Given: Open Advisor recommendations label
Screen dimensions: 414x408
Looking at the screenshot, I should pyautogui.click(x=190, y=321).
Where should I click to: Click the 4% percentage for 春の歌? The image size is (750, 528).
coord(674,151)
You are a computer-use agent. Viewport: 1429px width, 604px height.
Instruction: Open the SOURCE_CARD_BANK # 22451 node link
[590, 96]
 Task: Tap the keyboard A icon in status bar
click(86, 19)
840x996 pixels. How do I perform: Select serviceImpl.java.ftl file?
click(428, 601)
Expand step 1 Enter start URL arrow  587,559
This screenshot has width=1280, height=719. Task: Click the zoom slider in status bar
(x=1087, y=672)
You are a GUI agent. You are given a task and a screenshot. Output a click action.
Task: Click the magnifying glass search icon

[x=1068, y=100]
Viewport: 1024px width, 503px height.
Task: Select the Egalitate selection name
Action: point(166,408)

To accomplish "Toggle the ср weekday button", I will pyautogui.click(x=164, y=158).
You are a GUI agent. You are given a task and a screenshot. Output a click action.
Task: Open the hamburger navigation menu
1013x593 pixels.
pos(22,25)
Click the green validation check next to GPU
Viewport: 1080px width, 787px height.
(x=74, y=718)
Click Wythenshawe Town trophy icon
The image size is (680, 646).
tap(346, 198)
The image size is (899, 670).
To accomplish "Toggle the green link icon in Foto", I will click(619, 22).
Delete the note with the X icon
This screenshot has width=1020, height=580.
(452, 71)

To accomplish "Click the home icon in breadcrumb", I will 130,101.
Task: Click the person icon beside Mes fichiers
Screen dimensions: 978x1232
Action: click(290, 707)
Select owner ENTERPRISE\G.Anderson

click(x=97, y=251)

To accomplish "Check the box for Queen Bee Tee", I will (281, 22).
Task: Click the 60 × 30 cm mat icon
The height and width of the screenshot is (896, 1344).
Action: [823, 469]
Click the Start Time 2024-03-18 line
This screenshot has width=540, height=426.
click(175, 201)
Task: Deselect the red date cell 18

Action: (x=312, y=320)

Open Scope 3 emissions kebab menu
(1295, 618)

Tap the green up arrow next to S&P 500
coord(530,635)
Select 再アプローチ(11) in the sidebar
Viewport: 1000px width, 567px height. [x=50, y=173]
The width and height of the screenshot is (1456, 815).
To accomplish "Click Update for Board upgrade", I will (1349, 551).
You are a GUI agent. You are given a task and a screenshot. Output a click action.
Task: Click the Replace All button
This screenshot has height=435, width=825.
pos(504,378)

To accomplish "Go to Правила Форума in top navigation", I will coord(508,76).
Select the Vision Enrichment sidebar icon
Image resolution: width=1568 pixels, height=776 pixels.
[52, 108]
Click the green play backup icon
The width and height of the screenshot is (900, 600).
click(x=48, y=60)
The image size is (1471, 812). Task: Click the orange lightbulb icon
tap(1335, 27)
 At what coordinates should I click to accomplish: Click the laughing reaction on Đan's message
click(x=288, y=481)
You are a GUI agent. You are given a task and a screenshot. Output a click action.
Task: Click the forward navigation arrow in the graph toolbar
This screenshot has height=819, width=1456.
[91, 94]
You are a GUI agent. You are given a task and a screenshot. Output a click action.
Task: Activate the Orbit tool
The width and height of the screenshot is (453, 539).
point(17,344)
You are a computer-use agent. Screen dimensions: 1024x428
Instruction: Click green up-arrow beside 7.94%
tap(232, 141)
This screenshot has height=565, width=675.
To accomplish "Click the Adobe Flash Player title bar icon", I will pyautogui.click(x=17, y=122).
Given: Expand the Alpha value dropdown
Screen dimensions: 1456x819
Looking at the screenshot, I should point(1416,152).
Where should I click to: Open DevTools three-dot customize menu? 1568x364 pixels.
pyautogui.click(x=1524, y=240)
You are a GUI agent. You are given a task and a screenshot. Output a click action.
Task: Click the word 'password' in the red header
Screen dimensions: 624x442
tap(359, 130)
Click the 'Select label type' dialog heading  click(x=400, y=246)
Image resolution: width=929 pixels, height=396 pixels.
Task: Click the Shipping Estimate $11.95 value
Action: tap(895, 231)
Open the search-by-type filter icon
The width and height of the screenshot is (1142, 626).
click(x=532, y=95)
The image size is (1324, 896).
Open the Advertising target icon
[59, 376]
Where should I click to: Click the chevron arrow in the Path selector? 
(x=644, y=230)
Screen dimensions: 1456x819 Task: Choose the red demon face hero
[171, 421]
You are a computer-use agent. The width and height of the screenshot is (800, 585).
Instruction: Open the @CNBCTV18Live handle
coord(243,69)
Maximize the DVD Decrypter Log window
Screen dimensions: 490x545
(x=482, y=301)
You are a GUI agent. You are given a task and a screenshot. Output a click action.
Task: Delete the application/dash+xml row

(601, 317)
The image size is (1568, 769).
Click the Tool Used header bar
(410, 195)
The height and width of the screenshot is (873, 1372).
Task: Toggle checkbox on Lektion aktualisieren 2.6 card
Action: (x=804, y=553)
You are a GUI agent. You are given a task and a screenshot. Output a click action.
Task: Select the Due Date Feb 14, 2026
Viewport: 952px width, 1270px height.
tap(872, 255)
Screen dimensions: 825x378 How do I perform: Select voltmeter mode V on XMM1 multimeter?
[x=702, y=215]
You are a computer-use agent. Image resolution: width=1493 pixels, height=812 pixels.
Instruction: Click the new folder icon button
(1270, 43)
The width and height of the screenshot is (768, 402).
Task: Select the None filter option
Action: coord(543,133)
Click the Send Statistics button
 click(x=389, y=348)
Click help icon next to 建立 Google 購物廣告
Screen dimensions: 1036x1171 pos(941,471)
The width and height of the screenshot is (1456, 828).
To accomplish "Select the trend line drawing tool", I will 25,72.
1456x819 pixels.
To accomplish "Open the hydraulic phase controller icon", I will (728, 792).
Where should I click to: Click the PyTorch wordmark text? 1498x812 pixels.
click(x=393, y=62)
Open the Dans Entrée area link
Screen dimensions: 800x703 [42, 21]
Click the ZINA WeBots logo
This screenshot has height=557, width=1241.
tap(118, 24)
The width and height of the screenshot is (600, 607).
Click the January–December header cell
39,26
....
- REQUIREMENT
How many lines in the records above contain the string "green"? Case counts, and the reply should be the number alone.

- RESULT FOR THIS TASK
5